La scienza non può rispondere alla domanda su Dio. Non è un suo limite contingente, ma una sua caratteristica strutturale: il metodo scientifico è costruito per indagare ciò che è misurabile, ripetibile, falsificabile. La domanda sull’esistenza di un creatore appartiene a un ordine diverso di conoscenza — quello che la tradizione chiama fede, una virtù teologale che non si dimostra ma si abita.

Eppure la scienza ci consegna qualcosa di straordinario, qualcosa che non è meno vertiginoso di qualsiasi risposta teologica: la scoperta che la combinazione specifica che ha prodotto te — su questo pianeta, con questa luna, attorno a questa stella, in questa galassia, in questo preciso momento di un universo vecchio di quasi quattordici miliardi di anni — è un evento di improbabilità quasi inimmaginabile.

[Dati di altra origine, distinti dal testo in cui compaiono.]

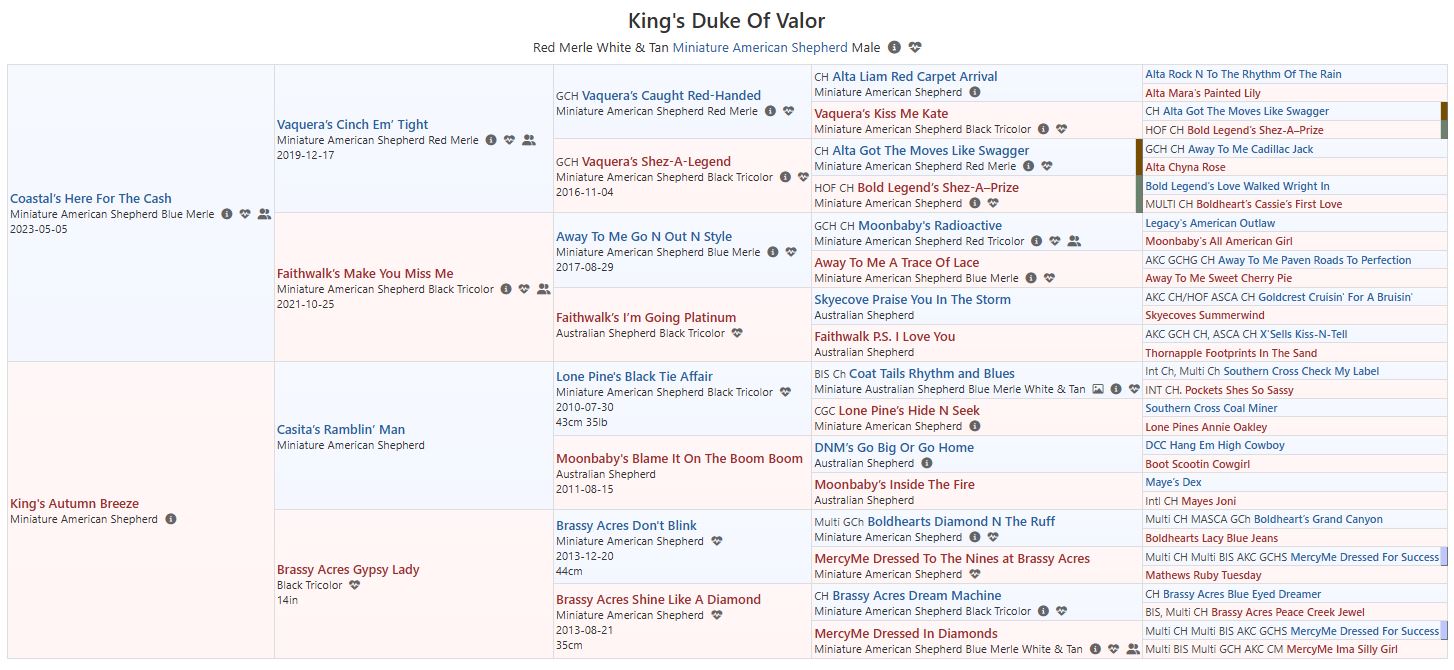The height and width of the screenshot is (670, 1454).
Task: Click health icon for Vaquera's Cinch Em' Tight
Action: pos(509,141)
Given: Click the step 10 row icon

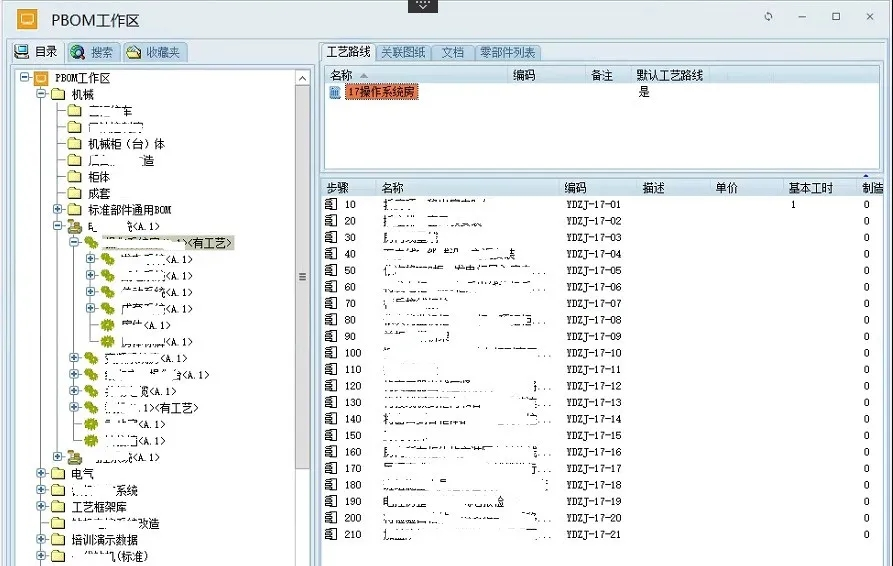Looking at the screenshot, I should pyautogui.click(x=331, y=204).
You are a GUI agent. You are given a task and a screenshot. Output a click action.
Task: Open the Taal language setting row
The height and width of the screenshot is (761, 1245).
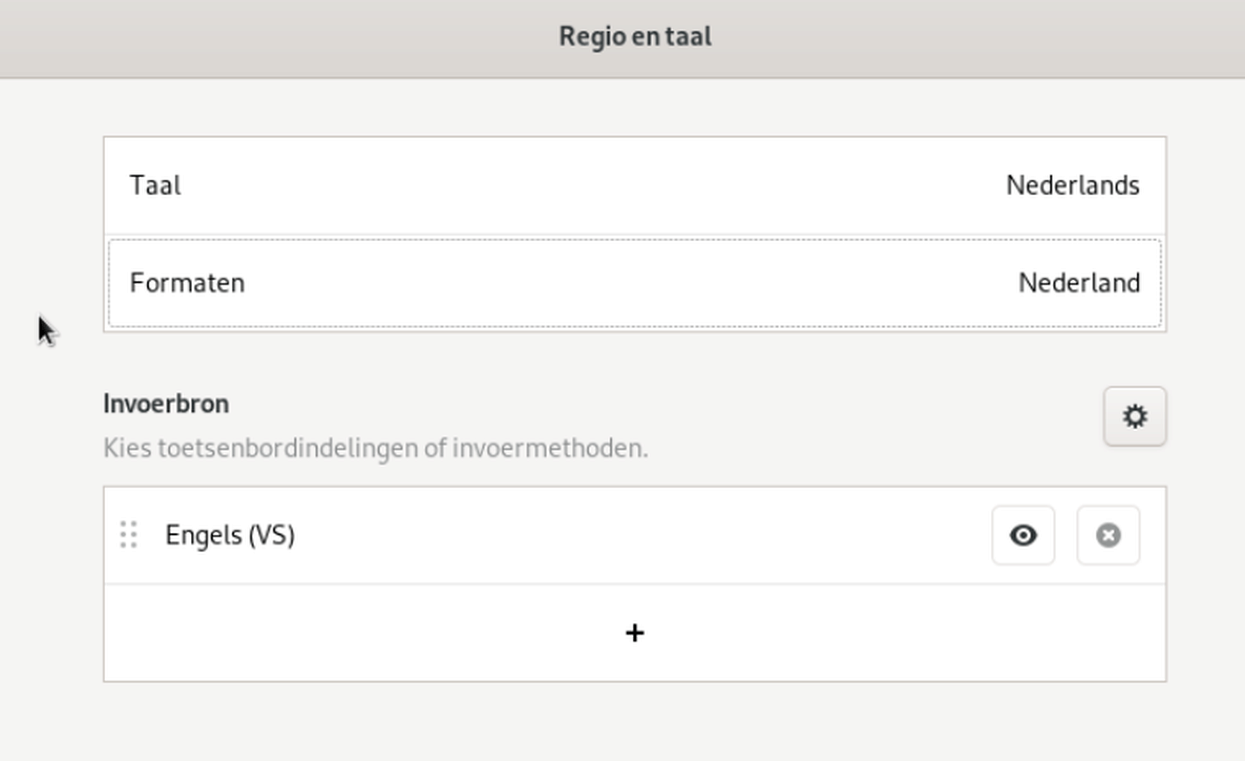[635, 186]
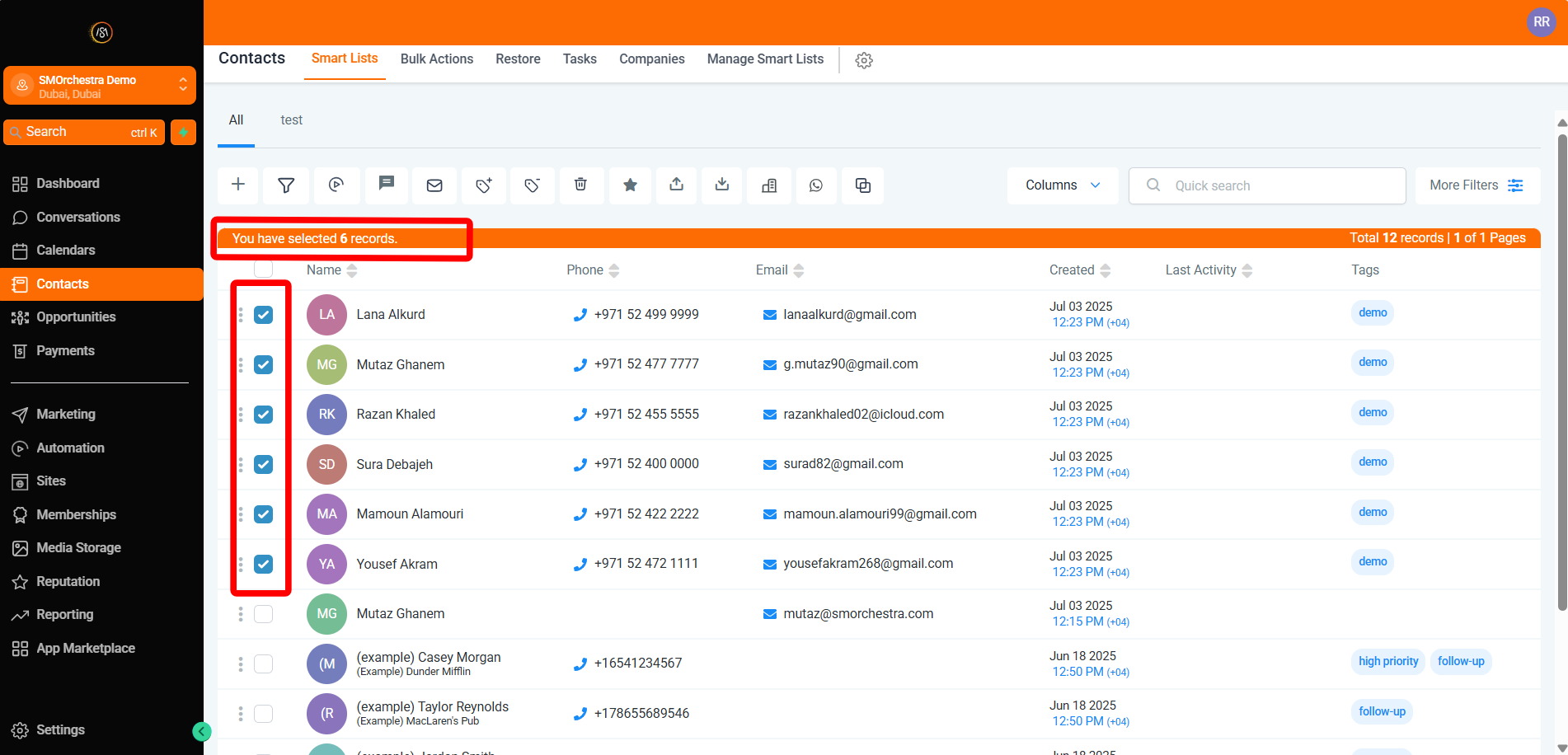
Task: Click the WhatsApp message icon
Action: coord(815,185)
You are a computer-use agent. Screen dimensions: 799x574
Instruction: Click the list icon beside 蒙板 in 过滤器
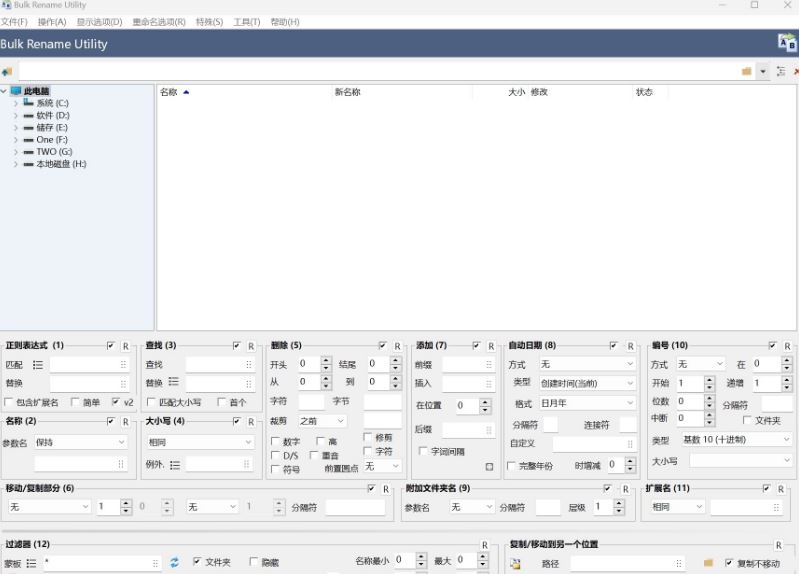click(31, 564)
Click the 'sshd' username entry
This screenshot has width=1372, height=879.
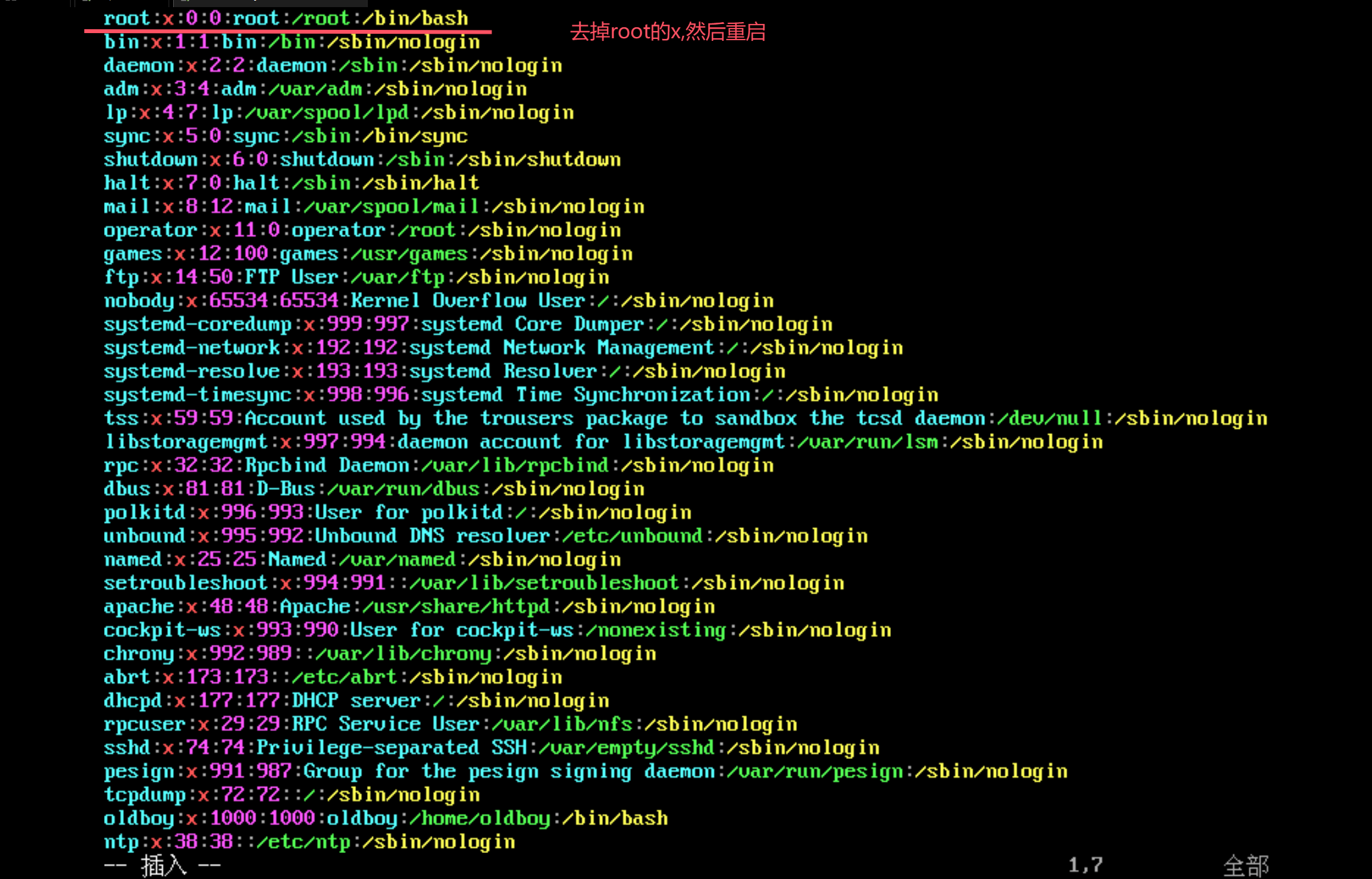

Non quasi impossibile nel senso del miracolo inspiegabile, ma quasi impossibile nel senso statistico più rigoroso: il prodotto di una concatenazione di condizioni fisiche, biologiche, geologiche e temporali così specifica da non avere, con ogni probabilità, repliche esatte da nessuna parte nell’universo conosciuto.

Protagora, nel V secolo avanti Cristo, affermò che «l’uomo è la misura di tutte le cose». Lo disse in senso relativista, per sostenere che ogni percezione è soggettiva e ogni verità è relativa all’osservatore. Ma la frase, riletta attraverso il filtro della cosmologia contemporanea, acquista un senso diverso e forse più inquietante: non che l’uomo misuri tutto secondo i propri criteri, ma che l’uomo sia, nell’universo che conosciamo, la misura più rara di tutte. Il punto di arrivo improbabile di miliardi di anni di storia cosmica. L’unico osservatore, per quanto ne sappiamo, capace di chiedersi perché esiste.

E questa domanda — il solo fatto che possiamo formularla — è forse la cosa più straordinaria di tutte.